INPUT RECORDS: Begin

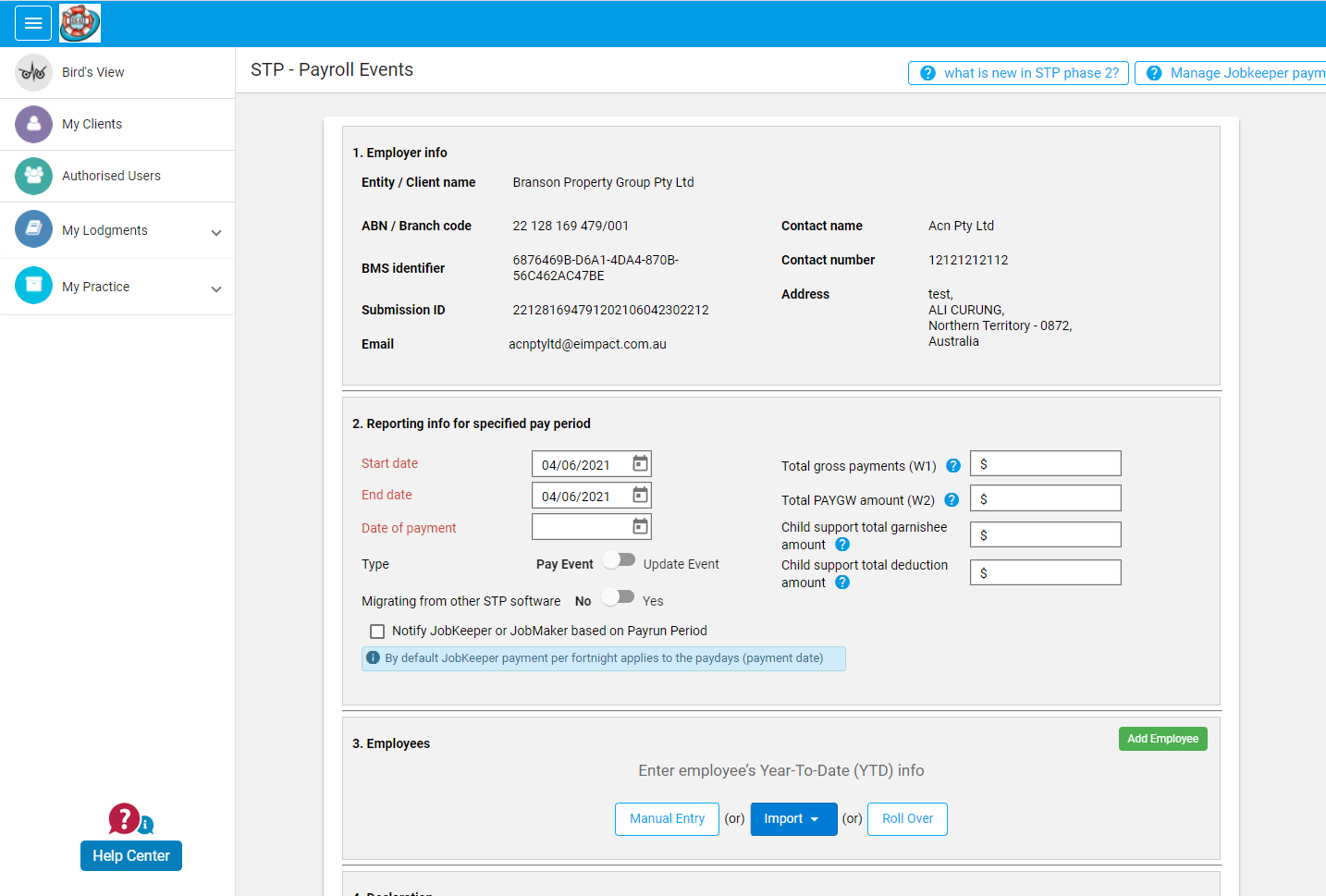The image size is (1326, 896).
Task: Select Authorised Users in the sidebar
Action: pos(33,176)
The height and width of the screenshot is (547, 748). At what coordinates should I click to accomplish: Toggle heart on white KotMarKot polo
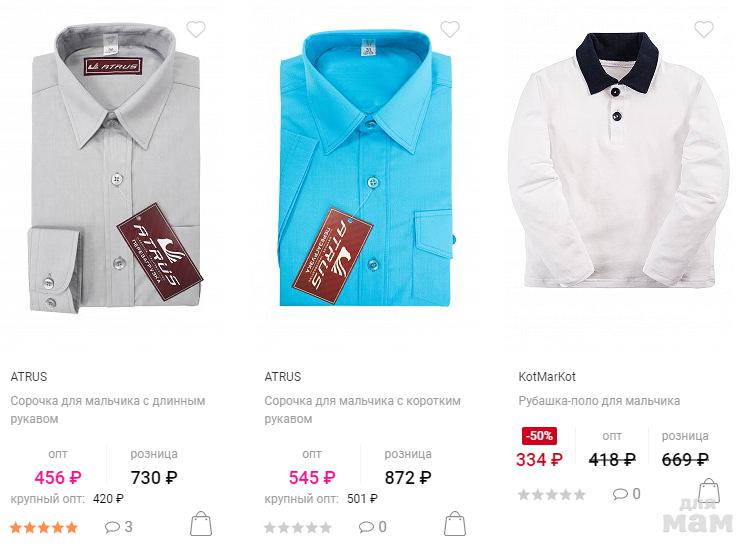pos(704,30)
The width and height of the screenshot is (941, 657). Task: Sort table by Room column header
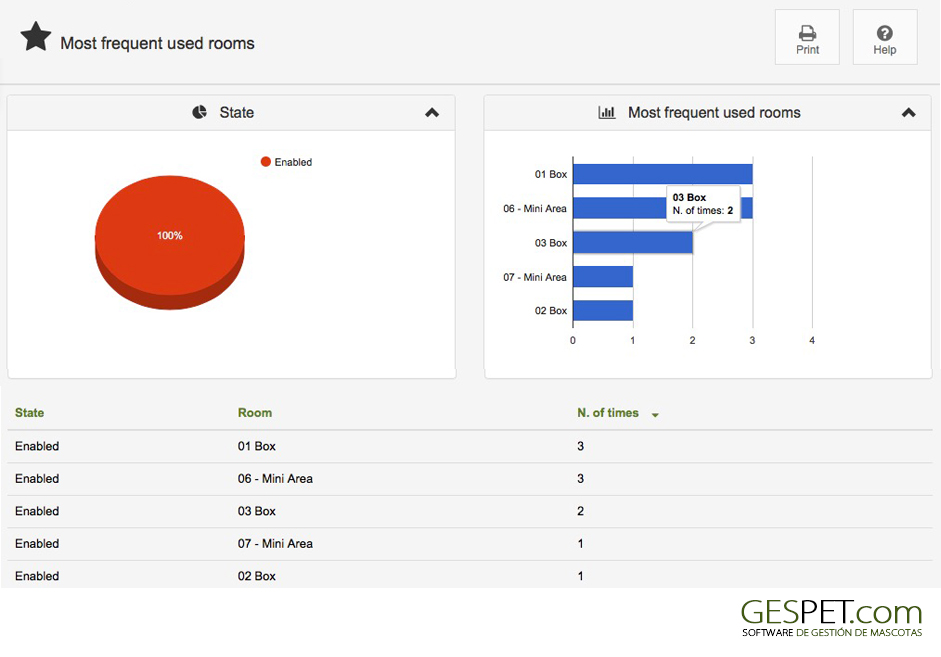coord(255,413)
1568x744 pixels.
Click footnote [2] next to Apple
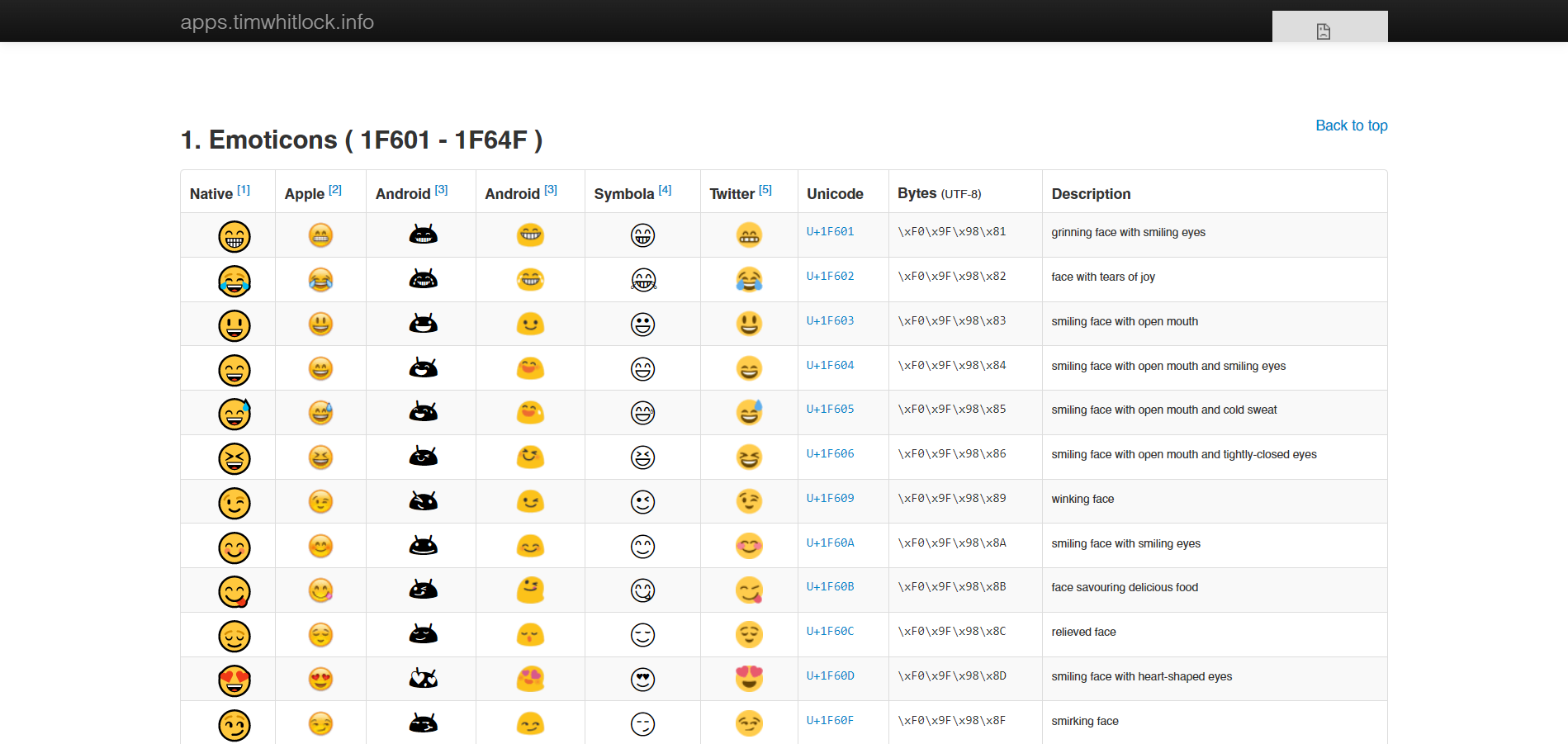point(335,190)
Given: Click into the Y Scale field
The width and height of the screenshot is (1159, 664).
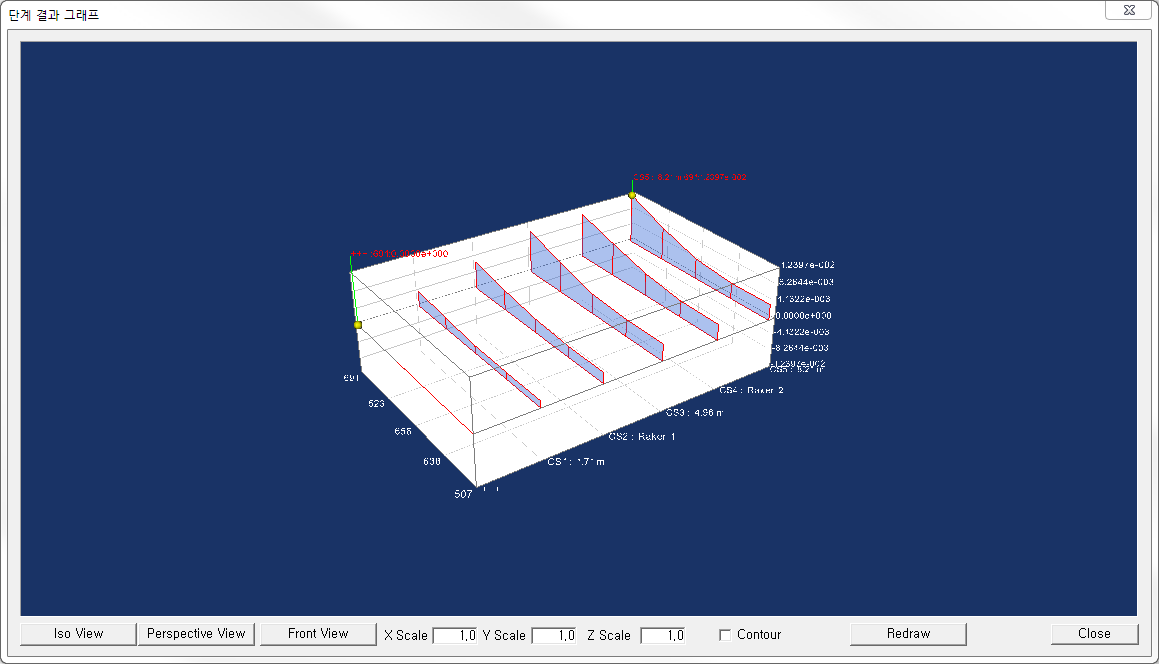Looking at the screenshot, I should [x=554, y=635].
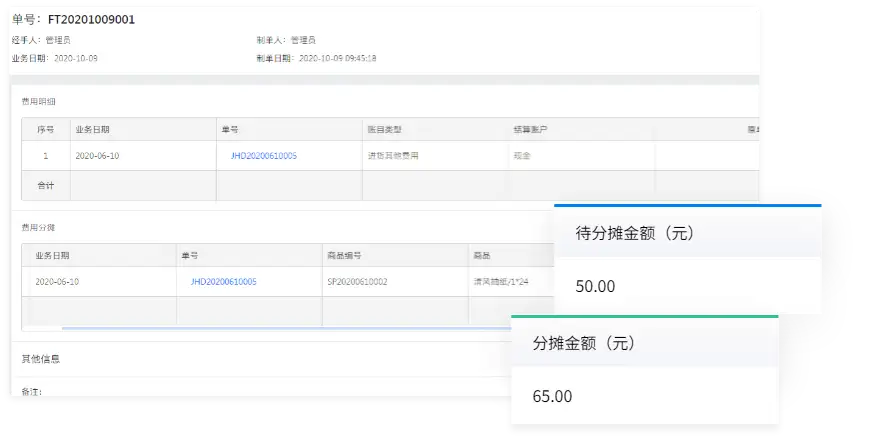Select the 制单日期 timestamp 09:45:18
Screen dimensions: 871x439
click(x=358, y=58)
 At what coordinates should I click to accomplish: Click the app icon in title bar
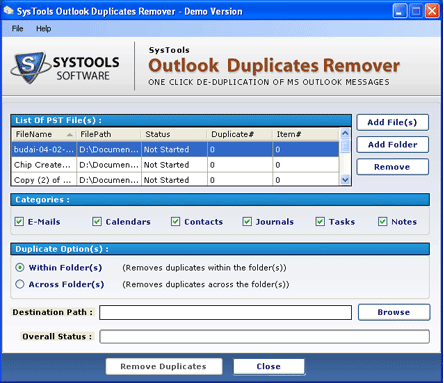pyautogui.click(x=8, y=11)
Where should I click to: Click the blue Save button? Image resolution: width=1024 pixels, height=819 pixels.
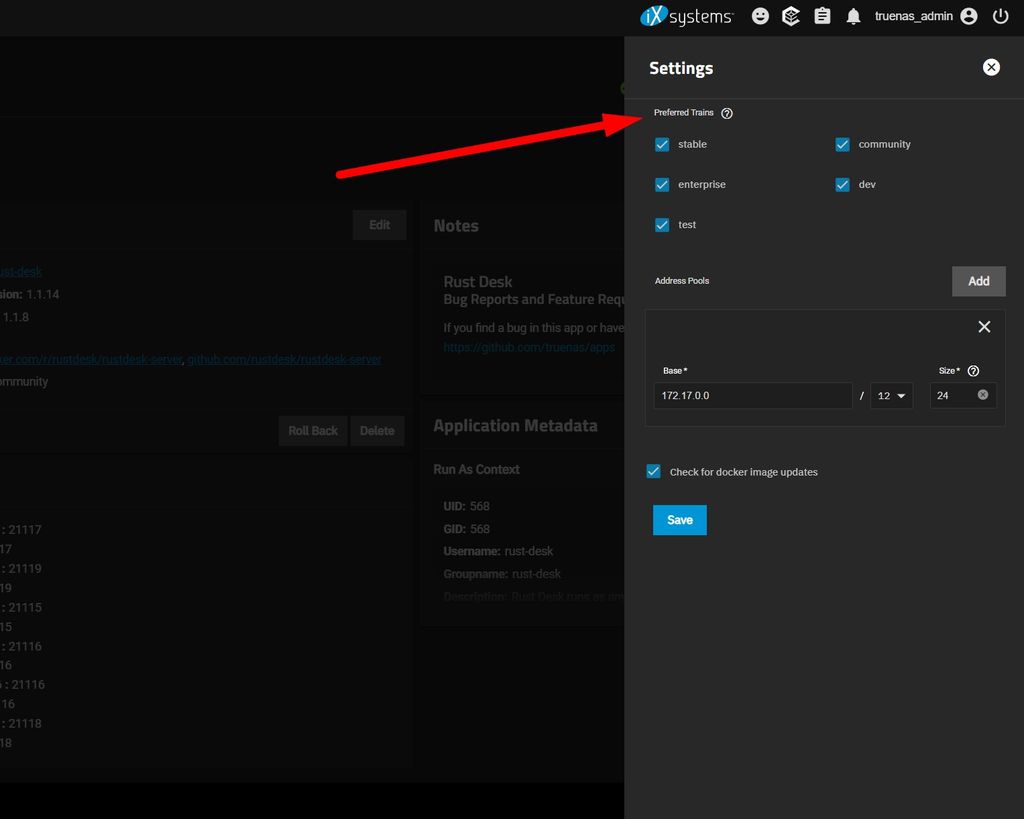679,520
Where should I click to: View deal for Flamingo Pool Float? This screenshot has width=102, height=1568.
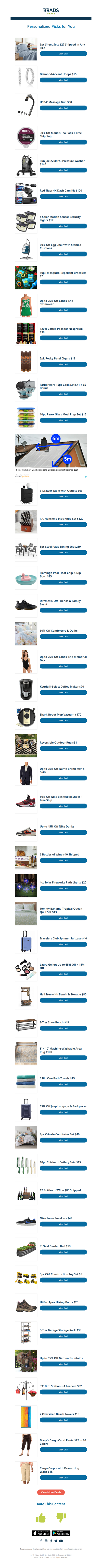click(x=63, y=582)
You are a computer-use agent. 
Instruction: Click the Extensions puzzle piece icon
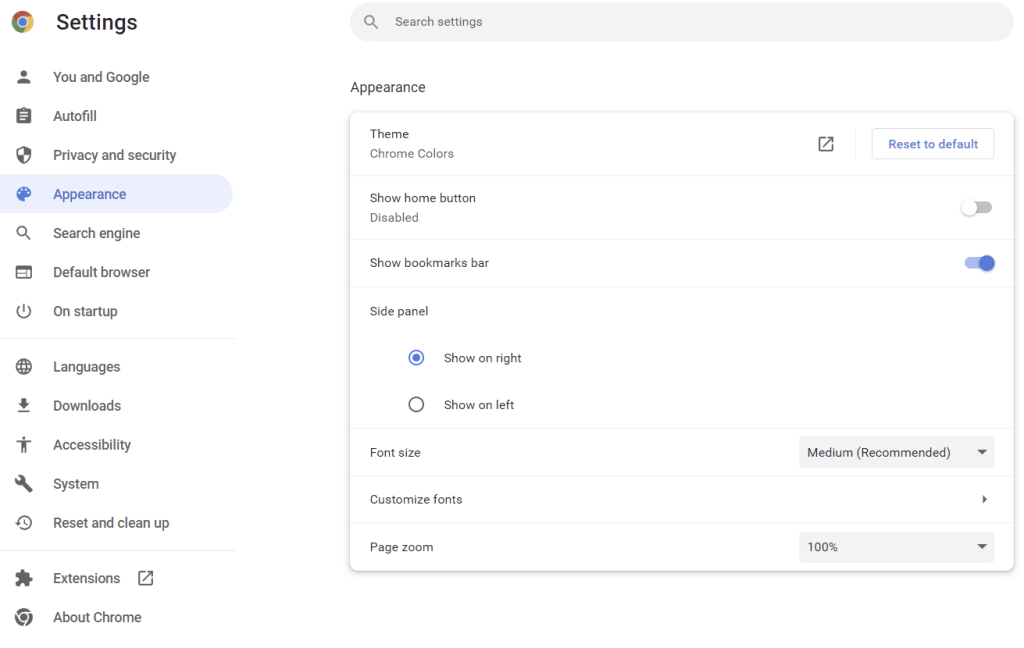coord(24,578)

INPUT RECORDS: End

» ACTION ITEM
In the entries above, find the line containing "Instruction: Click the"; transcribe exactly that line and every line after it through the end, and only those, omitting pictures.

» TASK RESULT
Instruction: Click the Extensions puzzle piece icon
coord(24,578)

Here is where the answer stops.